§ What is needed
Please retype the data between the lines holding "Where should I" and "Action: [70, 494]", inclusive, leaving out the pictures.

§ Working data
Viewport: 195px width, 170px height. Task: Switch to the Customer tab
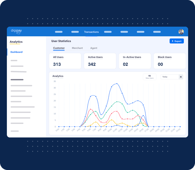pyautogui.click(x=59, y=48)
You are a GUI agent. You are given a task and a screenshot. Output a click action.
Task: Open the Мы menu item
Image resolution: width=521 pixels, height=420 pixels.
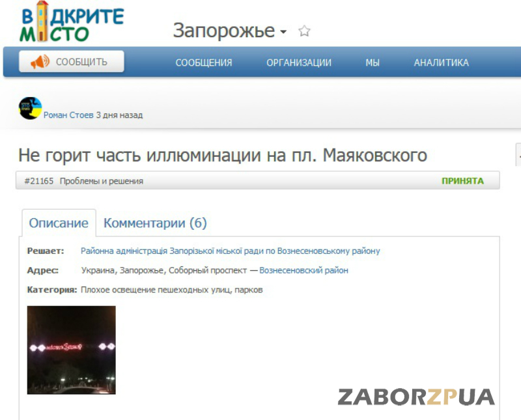373,63
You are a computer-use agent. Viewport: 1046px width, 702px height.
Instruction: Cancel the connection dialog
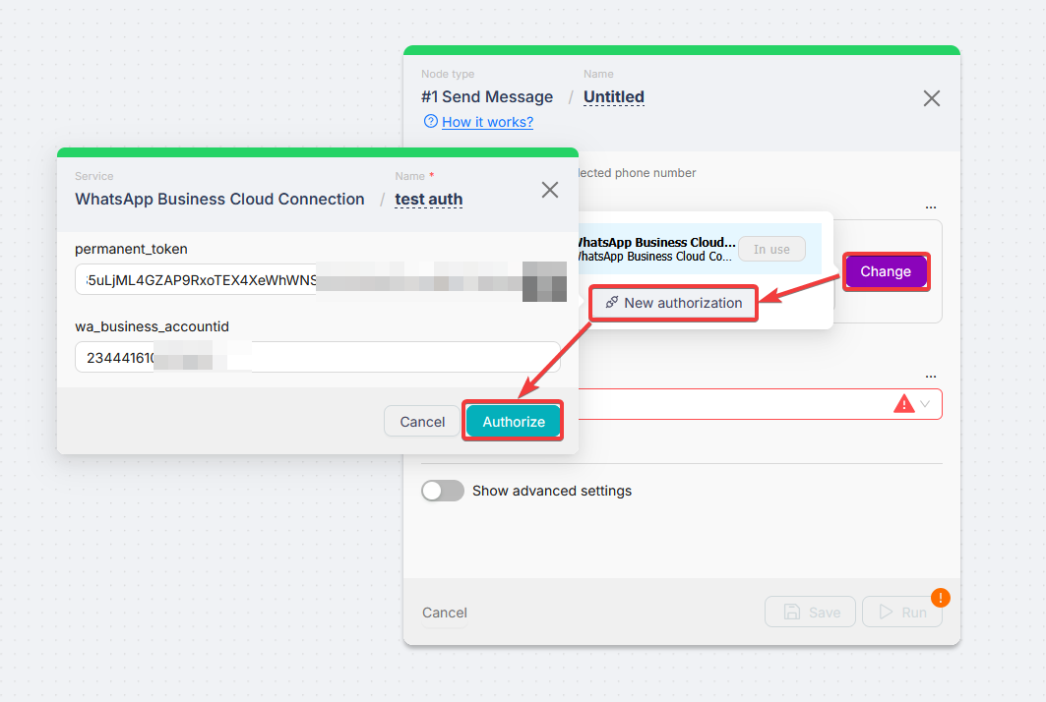tap(421, 421)
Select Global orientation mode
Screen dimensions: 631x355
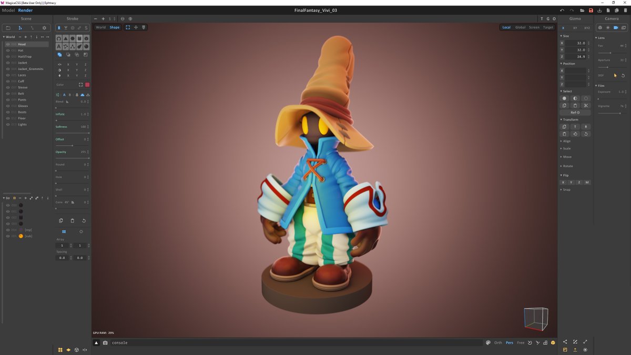(x=520, y=27)
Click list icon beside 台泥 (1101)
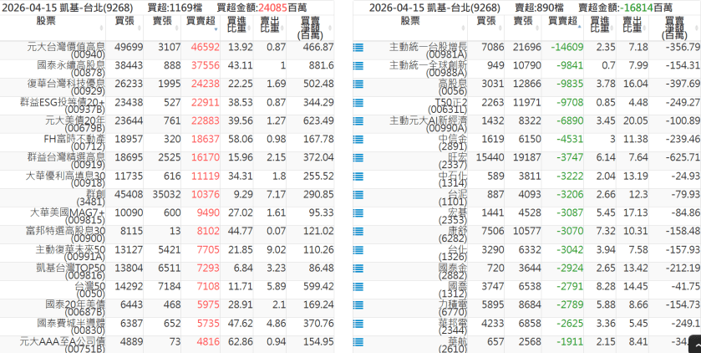Screen dimensions: 701x353 tap(358, 195)
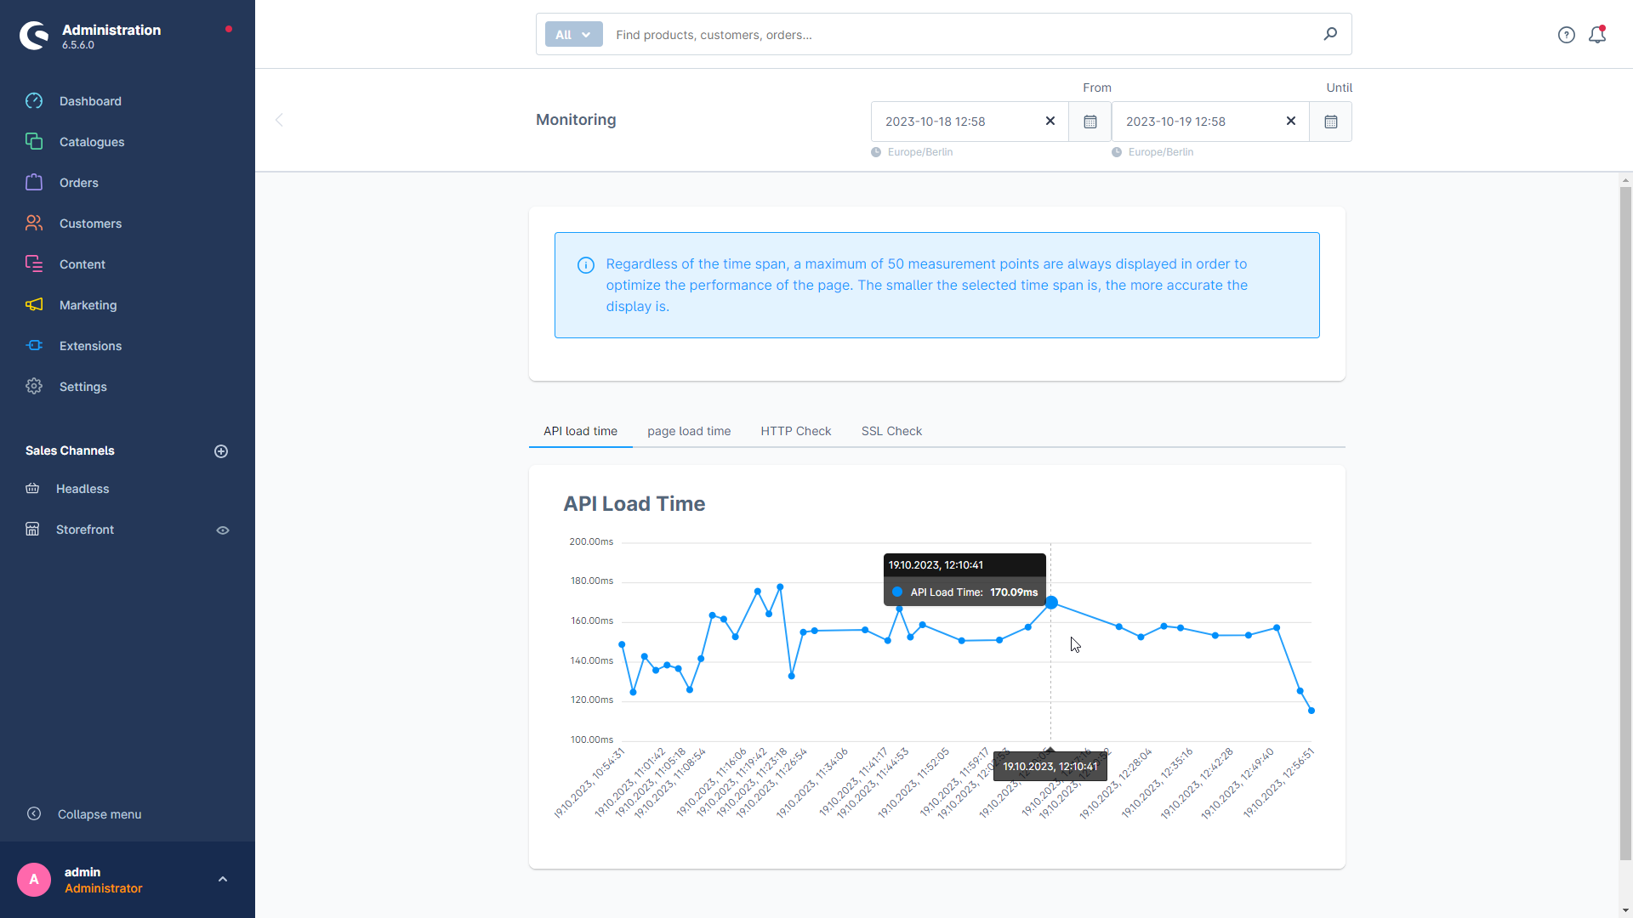Click the Dashboard navigation icon

(34, 101)
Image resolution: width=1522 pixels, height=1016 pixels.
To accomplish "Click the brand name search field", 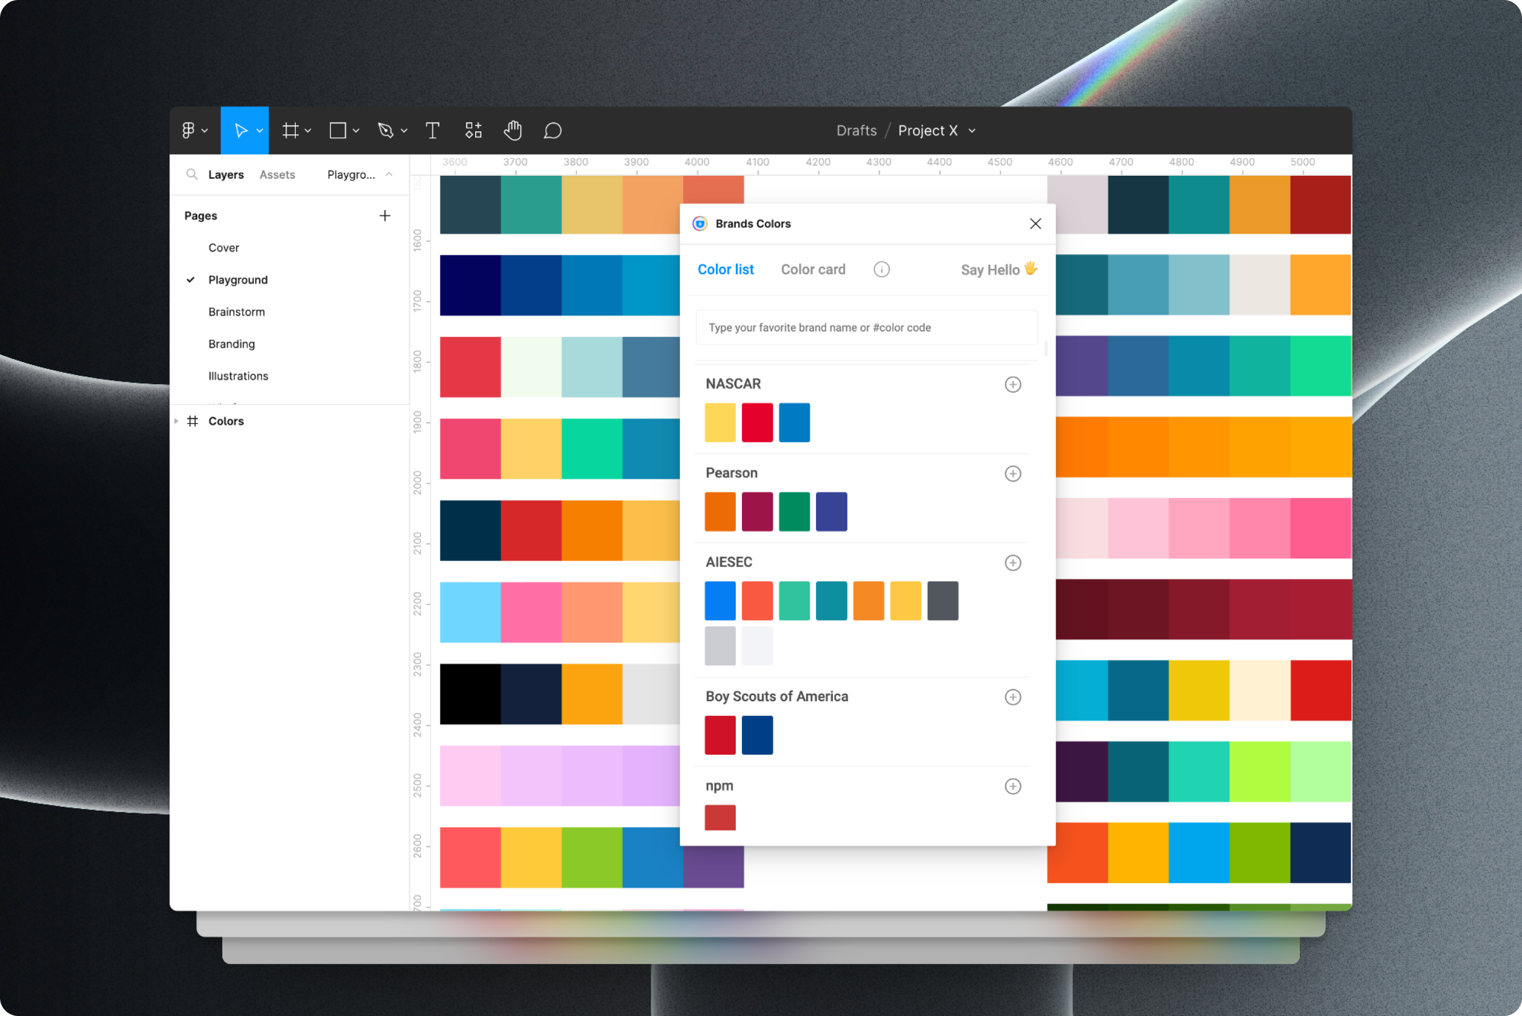I will pos(866,327).
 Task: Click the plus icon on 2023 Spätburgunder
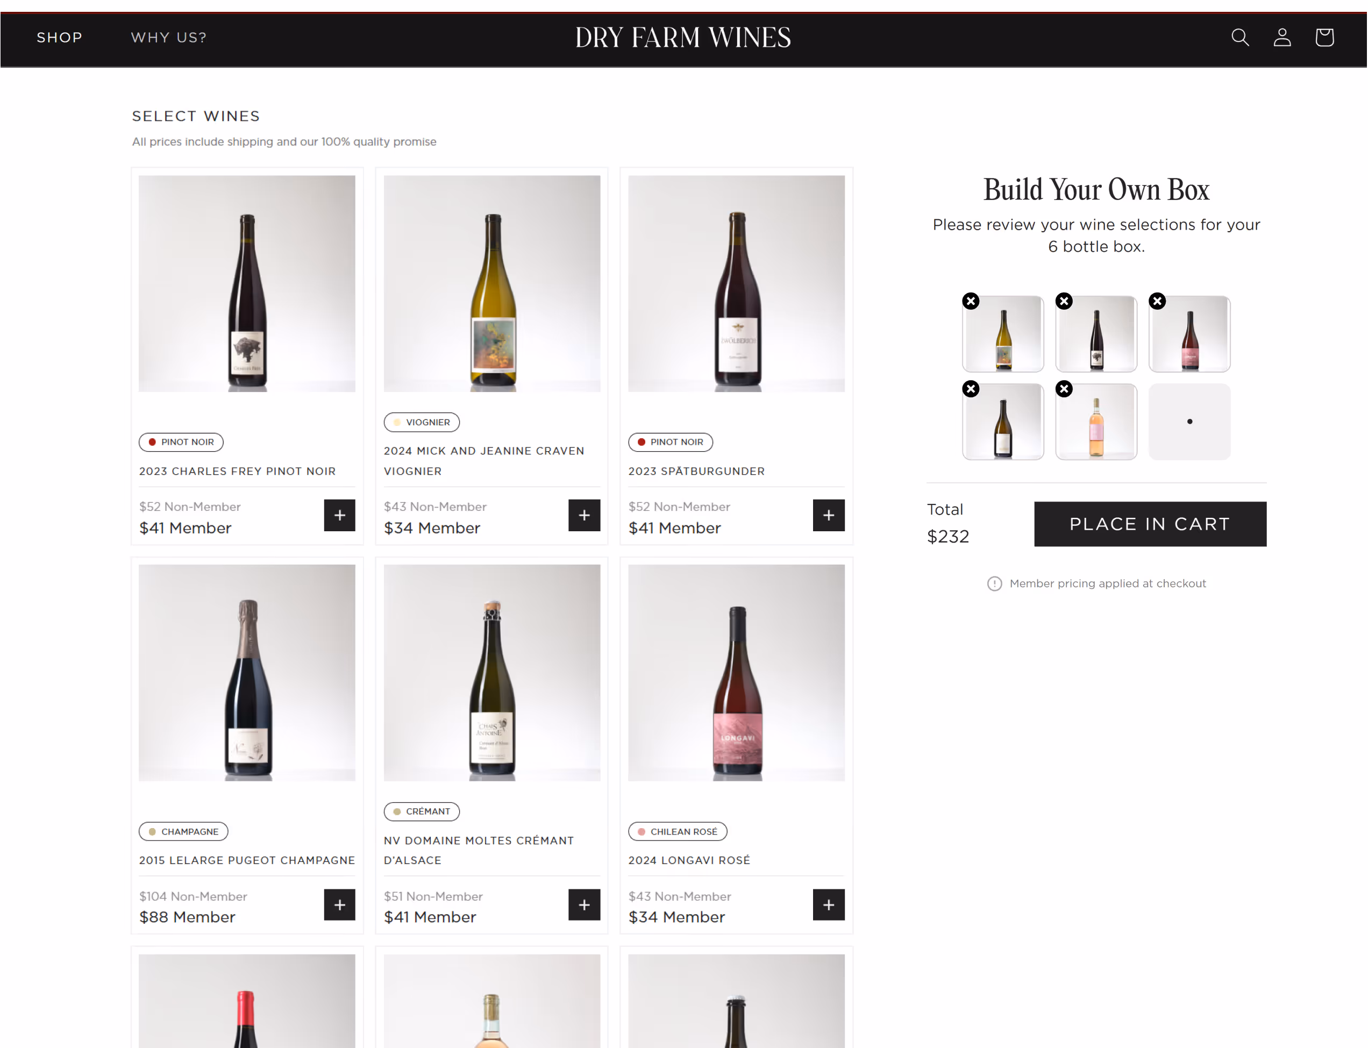pyautogui.click(x=828, y=515)
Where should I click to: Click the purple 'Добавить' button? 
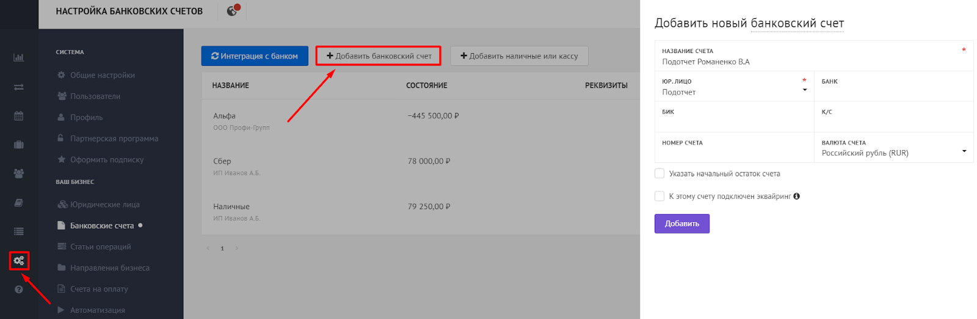pyautogui.click(x=682, y=224)
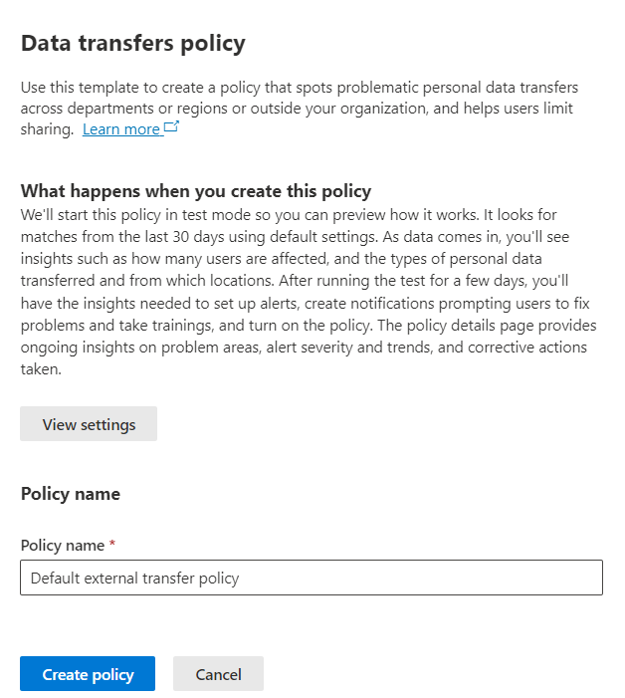This screenshot has width=625, height=698.
Task: Click the bold Policy name section heading
Action: [70, 494]
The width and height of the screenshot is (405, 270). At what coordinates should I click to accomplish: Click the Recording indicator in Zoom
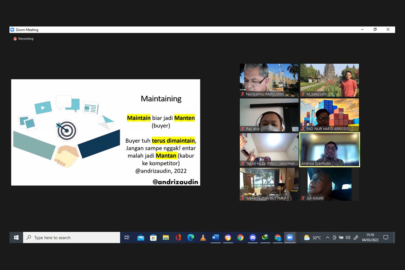[23, 39]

§ Final answer
Where should I click to: Click the purple 'Добавить' button? 
pyautogui.click(x=682, y=224)
This screenshot has width=625, height=698.
Task: Click the bold Policy name section heading
Action: [70, 494]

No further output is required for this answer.